[待办任务] 逐字抄出下面记录中的几行，从含有“This screenshot has width=831, height=619.”的那一行起，到含有“Action: point(5,32)”的那一行止，首尾两行都要包括在内。

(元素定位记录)

▬▬▬▬▬▬▬▬▬▬

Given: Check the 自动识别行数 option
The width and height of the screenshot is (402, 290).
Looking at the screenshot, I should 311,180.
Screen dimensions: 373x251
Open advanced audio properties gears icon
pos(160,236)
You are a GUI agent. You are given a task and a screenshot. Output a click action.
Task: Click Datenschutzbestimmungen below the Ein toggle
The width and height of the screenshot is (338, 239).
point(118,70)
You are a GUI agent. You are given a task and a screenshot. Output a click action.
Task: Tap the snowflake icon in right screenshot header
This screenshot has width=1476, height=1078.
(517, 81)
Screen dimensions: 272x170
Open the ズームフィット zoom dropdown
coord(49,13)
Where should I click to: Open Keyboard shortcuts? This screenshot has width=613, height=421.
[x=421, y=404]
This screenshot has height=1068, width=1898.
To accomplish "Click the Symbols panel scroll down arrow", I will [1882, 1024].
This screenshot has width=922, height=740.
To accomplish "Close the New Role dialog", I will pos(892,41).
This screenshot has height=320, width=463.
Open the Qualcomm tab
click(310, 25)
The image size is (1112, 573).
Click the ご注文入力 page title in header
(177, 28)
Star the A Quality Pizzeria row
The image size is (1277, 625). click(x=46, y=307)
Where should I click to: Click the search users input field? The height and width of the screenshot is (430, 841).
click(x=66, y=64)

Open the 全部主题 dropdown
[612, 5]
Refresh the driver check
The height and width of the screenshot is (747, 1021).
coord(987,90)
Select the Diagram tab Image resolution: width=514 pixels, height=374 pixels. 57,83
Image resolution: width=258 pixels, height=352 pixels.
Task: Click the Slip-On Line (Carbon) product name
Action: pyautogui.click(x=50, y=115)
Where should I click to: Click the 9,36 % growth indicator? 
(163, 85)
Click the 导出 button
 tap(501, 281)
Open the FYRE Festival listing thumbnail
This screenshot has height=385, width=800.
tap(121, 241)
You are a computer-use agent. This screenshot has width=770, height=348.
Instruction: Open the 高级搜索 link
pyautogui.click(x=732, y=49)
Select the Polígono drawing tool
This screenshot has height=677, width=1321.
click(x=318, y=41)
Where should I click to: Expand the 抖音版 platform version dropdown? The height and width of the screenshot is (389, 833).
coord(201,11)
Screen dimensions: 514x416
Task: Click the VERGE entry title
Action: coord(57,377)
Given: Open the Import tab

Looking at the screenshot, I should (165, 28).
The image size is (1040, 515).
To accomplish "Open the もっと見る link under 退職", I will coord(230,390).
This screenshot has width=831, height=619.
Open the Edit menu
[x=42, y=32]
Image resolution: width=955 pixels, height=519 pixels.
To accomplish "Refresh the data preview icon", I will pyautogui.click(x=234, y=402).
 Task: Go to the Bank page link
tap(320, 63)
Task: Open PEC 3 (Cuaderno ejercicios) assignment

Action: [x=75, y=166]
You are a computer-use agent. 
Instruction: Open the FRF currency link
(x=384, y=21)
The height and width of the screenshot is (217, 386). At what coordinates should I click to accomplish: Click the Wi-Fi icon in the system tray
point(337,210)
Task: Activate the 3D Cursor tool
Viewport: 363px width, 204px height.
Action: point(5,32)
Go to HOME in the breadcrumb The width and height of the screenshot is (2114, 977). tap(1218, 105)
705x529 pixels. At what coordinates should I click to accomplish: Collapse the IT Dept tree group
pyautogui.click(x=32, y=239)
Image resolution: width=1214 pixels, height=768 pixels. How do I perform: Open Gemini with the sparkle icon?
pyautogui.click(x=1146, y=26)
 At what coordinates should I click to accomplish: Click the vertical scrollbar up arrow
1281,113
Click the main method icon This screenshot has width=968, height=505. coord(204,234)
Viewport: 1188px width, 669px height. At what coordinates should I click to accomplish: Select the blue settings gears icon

▬▬▬▬▬▬▬▬▬▬

[练习答案]
This screenshot has width=831, height=619.
Open the Edit menu
[x=42, y=32]
Image resolution: width=955 pixels, height=519 pixels.
To accomplish "Refresh the data preview icon", I will pyautogui.click(x=234, y=402).
 Task: Go to the Bank page link
tap(320, 63)
Task: Open PEC 3 (Cuaderno ejercicios) assignment

Action: [x=75, y=166]
You are a computer-use agent. 
Instruction: Open the FRF currency link
(x=384, y=21)
The height and width of the screenshot is (217, 386). At what coordinates should I click to accomplish: Click the Wi-Fi icon in the system tray
point(337,210)
Task: Activate the 3D Cursor tool
Viewport: 363px width, 204px height.
Action: point(5,32)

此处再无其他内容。